In an email to guests obtained by the Times, Romney said he hoped to unite “political, business and other thought leaders” at the conference. The 2012 Republican nominee said in the email that Solamere, the investment firm cofounded by his son Tagg and his campaign finance chairman Spencer Zwick, would be among the sponsors of the gathering. Romney is the chairman of the Boston-based firm’s executive committee.
Romney, who once headed the private equity firm Bain Capital, organized similar events for his campaign donors in recent years, including a retreat last June that brought together more than 700 donors at Deer Valley’s Chateaux at Silver Lake.

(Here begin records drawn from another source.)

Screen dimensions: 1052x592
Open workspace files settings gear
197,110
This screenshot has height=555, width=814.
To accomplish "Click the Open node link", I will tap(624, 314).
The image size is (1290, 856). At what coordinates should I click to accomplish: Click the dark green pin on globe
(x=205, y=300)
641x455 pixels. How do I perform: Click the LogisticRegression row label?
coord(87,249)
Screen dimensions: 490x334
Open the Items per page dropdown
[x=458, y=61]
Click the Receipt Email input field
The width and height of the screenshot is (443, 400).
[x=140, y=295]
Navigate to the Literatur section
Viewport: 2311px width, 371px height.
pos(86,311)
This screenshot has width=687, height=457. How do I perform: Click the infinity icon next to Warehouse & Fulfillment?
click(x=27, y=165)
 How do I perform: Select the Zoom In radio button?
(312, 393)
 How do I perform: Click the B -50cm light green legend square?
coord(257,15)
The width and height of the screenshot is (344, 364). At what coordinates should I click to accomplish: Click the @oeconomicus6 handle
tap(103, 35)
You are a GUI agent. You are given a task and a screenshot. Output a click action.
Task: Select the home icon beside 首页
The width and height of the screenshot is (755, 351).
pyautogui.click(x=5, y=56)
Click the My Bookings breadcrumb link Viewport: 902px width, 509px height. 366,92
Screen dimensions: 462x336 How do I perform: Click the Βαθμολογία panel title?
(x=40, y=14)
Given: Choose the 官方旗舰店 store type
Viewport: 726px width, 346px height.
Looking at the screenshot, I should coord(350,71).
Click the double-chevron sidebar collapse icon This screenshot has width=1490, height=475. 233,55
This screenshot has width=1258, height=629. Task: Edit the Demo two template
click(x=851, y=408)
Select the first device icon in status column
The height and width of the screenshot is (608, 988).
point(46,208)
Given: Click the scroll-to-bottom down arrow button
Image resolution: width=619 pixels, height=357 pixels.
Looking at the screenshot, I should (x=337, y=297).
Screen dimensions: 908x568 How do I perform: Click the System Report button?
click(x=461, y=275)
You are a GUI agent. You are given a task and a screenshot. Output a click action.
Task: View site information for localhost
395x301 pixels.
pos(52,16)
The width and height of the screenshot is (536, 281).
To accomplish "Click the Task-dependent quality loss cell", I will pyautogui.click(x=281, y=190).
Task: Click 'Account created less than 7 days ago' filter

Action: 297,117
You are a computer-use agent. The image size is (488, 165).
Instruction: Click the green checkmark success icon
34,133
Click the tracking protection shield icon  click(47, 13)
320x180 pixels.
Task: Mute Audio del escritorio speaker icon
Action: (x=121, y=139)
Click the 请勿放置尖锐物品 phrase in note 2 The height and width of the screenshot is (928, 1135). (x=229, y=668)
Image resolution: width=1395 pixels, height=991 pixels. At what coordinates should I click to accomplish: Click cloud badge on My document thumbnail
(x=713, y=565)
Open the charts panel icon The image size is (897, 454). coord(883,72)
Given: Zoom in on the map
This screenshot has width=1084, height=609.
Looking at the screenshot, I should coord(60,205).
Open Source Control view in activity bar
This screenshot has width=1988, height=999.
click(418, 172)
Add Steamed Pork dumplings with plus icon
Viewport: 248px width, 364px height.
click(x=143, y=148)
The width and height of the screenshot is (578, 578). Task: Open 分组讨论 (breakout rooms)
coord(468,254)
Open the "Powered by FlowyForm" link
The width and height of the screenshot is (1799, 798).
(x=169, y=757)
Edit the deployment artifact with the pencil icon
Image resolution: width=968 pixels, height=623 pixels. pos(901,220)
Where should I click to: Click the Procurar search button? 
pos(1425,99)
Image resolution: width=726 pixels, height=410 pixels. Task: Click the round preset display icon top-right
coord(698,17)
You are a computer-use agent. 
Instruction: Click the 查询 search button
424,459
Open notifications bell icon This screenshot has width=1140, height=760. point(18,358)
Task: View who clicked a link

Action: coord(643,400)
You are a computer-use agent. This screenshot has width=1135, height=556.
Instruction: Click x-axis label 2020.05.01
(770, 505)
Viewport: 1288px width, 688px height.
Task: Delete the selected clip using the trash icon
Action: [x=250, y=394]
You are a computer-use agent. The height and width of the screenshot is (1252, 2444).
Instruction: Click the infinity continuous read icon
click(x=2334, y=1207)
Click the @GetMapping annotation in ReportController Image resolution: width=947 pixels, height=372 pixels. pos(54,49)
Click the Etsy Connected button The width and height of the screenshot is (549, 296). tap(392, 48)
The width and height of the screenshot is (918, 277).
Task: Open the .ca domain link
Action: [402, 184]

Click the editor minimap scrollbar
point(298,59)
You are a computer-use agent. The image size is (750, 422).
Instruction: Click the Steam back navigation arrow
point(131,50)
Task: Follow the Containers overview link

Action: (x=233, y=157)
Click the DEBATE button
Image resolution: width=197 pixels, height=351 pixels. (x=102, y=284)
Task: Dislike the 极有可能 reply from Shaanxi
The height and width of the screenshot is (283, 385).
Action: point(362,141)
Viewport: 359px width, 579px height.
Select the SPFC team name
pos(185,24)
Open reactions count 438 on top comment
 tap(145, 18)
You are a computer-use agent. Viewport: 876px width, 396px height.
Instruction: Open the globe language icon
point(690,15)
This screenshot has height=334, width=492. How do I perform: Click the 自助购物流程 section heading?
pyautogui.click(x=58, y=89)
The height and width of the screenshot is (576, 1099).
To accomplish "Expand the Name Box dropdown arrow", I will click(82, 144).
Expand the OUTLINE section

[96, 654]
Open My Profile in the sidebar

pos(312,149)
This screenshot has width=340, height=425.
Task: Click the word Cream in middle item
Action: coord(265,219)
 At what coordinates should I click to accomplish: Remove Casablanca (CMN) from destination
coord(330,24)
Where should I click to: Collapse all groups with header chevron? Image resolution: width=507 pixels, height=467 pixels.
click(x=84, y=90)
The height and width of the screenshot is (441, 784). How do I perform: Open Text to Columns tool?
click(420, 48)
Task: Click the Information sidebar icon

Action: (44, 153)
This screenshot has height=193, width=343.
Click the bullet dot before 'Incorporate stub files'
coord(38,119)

The weekend included a nod to Romney’s experience leading the Olympic Games in Utah — kicking off with a cookout at Olympic Park.
While Romney's email did not include a set agenda, his 2012 conference drew in top Republicans including former Florida Gov. Jeb Bush, former Secretary of State Condoleezza Rice, South Dakota Sen. John Thune, Louisiana Gov. Bobby Jindal and Ryan, the Wisconsin congressman who later would be chosen by Romney as his running mate.
Guests at the 2012 event attended panels on foreign policy and business affairs — with speakers such as Hewlett-Packard chief executive and one-time California gubernatorial candidate Meg Whitman, who worked with Romney at Bain & Co.
Romney developed a warm friendship with both Ryan and Christie during the 2012 campaign.
An advantage for any potential 2016 candidates will be the other guests at the event. If, as expected, the upcoming event draws former Romney donors, it would offer the future contenders a chance to forge relationships with some of those who contributed to Romney’s powerful fundraising operation.
At the Conservative Political Action Conference earlier this month, Romney suggested he would not be center stage as Republicans choose their nominee in 2016: "As someone who just lost the last election," he joked, "I'm probably not in the best position to chart the course for the next one."